One night, in a barn near the sea, Harald said to Hereward, ‘Well, you have heard my judgements these five years. What do you think of me?’
He often teased Hereward in this friendly way, before the other carles, because the answers were sometimes amusing.
This time Hereward said, ‘I own nothing but the hole in my head. Even my sword and byrnie are the king’s. So I can speak without fear or favour, Harald. You can have the hole in my head, if you want it.’
King Harald said, ‘You mean to say that I take every
thing from everyone, hey, Griffog?’
Hereward said, ‘Not exactly, Harald. I saw an old woman swallow a hen’s egg yesterday. And she seemed to relish it, what is more. You did not take that from her; and if you want to take it now, you are too late, I would guess.’

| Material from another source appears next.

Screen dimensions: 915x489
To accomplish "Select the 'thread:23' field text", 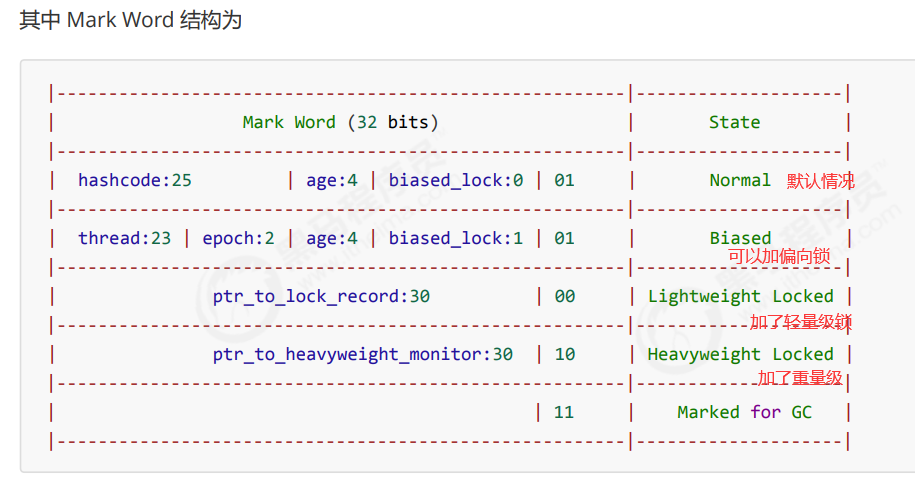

All the carles laughed at this, and filled Hereward’s drinking-horn again. Even the King laughed and said, ‘I am well answered, Griffog. So you think I hold Norway in my hand and squeeze it dry?’
Hereward said, “You hold it in your hand, certainly. But maybe Swein of Denmark would squeeze it drier, lord. Better the hand which only holds hard than the one which pinches.’
King Harald nodded, pleased that his friend was so forthright and honest. He said, ‘Do you regret serving me, Welshman?’
And Hereward answered, ‘Does a man regret the wind that blows his ship along, or the sun that ripens his harvest? Ask me no more, Harald. I cannot talk and drink at the same time.’
Then he turned his back on the King and began to play with a dog that lay on the hearth. She was a bitch named Elsa and had a fine litter of puppies. All puppies and kittens and children would let Hereward handle them; and they all seemed to understand the gentle words he spoke to them. Once an old carle named Storkud bent over Hereward while he was talking to a newly-born calf and said, ‘What language is that you speak? I cannot understand it.’
Hereward said, ‘The calf cannot understand the language I speak to you - so all is fair.’
No one could get the better of Hereward in these crack-brained arguments. It was as though a different sort of sense had come into his head through that hole.
On the other hand, a new sort of nonsense had come, too. If the summer was too hot, or the winter too icy, this seemed to affect him, and then men had to be wary. He would flare into a mighty rage over the smallest thing - like someone telling him that his shoe was unlaced, or that a speck of rust was growing on the shoulder of his byrnie. He once half-throttled a famous carle who had only pointed out that the leg of the stool that Hereward sat on was cracked.